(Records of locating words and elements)
────────────────────

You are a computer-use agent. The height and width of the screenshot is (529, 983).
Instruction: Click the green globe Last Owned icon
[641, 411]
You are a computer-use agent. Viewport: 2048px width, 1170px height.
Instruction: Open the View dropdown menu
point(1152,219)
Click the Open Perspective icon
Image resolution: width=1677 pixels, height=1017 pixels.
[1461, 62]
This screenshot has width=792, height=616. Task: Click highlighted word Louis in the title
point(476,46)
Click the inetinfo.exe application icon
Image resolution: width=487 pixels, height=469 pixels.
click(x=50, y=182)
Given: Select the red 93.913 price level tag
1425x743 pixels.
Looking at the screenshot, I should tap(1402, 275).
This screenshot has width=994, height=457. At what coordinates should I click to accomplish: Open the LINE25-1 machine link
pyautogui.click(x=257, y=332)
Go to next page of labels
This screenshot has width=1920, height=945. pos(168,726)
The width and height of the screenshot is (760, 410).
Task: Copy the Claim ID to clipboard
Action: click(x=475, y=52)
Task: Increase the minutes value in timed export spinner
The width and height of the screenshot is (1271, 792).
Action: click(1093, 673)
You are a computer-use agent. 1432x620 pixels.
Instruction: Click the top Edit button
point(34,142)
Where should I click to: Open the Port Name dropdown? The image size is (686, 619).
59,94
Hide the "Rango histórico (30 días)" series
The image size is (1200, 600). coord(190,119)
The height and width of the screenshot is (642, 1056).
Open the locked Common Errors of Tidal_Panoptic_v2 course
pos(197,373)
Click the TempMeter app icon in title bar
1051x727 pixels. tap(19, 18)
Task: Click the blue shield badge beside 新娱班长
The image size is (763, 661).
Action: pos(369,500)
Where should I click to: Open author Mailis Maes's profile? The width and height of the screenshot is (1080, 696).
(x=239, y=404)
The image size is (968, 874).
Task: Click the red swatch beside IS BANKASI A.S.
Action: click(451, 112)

────────────────────

• WHAT TO DO:
Rewrite the stretch of lines from the one containing "You are a computer-use agent. Viewport: 2048px" through the one containing "point(476,46)", putting "drop-down menu" in place of "dropdown menu" and leaving everything else as it is.

• THE OUTPUT:
You are a computer-use agent. Viewport: 2048px width, 1170px height.
Instruction: Open the View drop-down menu
point(1152,219)
Click the Open Perspective icon
Image resolution: width=1677 pixels, height=1017 pixels.
[1461, 62]
This screenshot has width=792, height=616. Task: Click highlighted word Louis in the title
point(476,46)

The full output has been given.